(Available data):

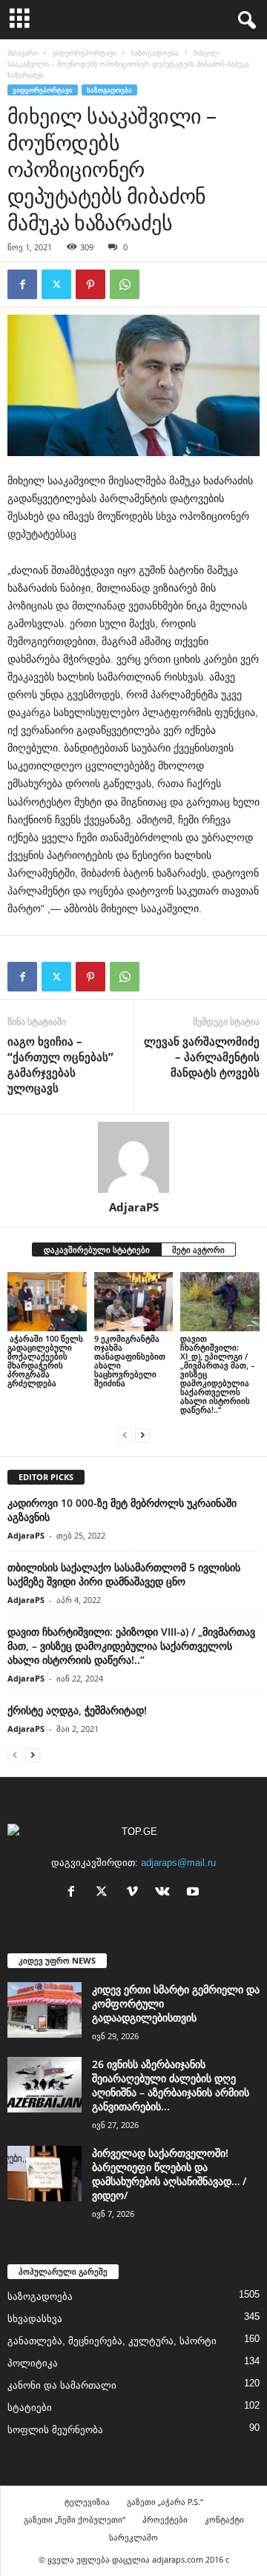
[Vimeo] (135, 1892)
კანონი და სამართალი (61, 2385)
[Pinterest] (90, 284)
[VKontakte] (166, 1892)
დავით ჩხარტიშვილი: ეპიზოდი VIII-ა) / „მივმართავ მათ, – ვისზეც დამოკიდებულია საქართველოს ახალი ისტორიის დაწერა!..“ (131, 1646)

(What you need to do):
Will you set down the records word for word while leaving out every picture?

(Task solution):
[Vimeo] (135, 1892)
კანონი და სამართალი (61, 2385)
[Pinterest] (90, 284)
[VKontakte] (166, 1892)
დავით ჩხარტიშვილი: ეპიზოდი VIII-ა) / „მივმართავ მათ, – ვისზეც დამოკიდებულია საქართველოს ახალი ისტორიის დაწერა!..“ (131, 1646)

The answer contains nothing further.